# [What to work on]
Without changing anything, reproduce every record below.
□ □ □
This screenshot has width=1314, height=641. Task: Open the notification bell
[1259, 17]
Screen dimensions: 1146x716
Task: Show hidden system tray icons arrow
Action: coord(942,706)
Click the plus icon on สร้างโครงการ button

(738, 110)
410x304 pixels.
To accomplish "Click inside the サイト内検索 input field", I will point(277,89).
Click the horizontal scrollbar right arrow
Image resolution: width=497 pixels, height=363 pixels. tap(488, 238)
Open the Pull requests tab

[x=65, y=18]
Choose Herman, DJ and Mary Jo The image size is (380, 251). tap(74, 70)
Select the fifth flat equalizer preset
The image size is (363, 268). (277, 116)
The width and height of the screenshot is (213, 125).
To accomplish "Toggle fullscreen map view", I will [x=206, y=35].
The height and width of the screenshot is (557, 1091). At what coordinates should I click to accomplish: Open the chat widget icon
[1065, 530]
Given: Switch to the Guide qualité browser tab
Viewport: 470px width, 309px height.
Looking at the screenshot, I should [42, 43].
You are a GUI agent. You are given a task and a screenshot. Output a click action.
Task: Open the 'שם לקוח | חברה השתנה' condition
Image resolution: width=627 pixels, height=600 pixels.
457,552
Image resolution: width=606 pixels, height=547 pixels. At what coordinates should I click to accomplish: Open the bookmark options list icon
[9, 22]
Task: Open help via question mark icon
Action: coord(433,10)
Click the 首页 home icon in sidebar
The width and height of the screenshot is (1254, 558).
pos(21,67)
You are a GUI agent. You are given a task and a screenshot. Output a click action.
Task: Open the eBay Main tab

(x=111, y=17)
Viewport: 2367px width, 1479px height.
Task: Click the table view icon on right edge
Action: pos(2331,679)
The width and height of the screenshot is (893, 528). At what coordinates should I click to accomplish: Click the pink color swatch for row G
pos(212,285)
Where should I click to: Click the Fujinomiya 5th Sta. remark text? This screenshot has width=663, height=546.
□ □ □
# [Answer section]
This screenshot has width=1314, height=641. Task: Open the notification bell
[1259, 17]
Screen dimensions: 1146x716
Task: Show hidden system tray icons arrow
Action: coord(942,706)
Click the plus icon on สร้างโครงการ button

(738, 110)
410x304 pixels.
To accomplish "Click inside the サイト内検索 input field", I will point(277,89).
Click the horizontal scrollbar right arrow
Image resolution: width=497 pixels, height=363 pixels. tap(488, 238)
Open the Pull requests tab

[x=65, y=18]
Choose Herman, DJ and Mary Jo The image size is (380, 251). tap(74, 70)
Select the fifth flat equalizer preset
The image size is (363, 268). (277, 116)
The width and height of the screenshot is (213, 125).
To accomplish "Toggle fullscreen map view", I will [x=206, y=35].
The height and width of the screenshot is (557, 1091). At what coordinates should I click to accomplish: Open the chat widget icon
[1065, 530]
Given: Switch to the Guide qualité browser tab
Viewport: 470px width, 309px height.
Looking at the screenshot, I should [42, 43].
You are a GUI agent. You are given a task and a screenshot. Output a click action.
Task: Open the 'שם לקוח | חברה השתנה' condition
Image resolution: width=627 pixels, height=600 pixels.
457,552
Image resolution: width=606 pixels, height=547 pixels. At what coordinates should I click to accomplish: Open the bookmark options list icon
[9, 22]
Task: Open help via question mark icon
Action: coord(433,10)
Click the 首页 home icon in sidebar
The width and height of the screenshot is (1254, 558).
pos(21,67)
You are a GUI agent. You are given a task and a screenshot. Output a click action.
Task: Open the eBay Main tab

(x=111, y=17)
Viewport: 2367px width, 1479px height.
Task: Click the table view icon on right edge
Action: pos(2331,679)
The width and height of the screenshot is (893, 528). At what coordinates should I click to accomplish: Click the pink color swatch for row G
pos(212,285)
Where should I click to: Click the Fujinomiya 5th Sta. remark text? This screenshot has width=663, height=546.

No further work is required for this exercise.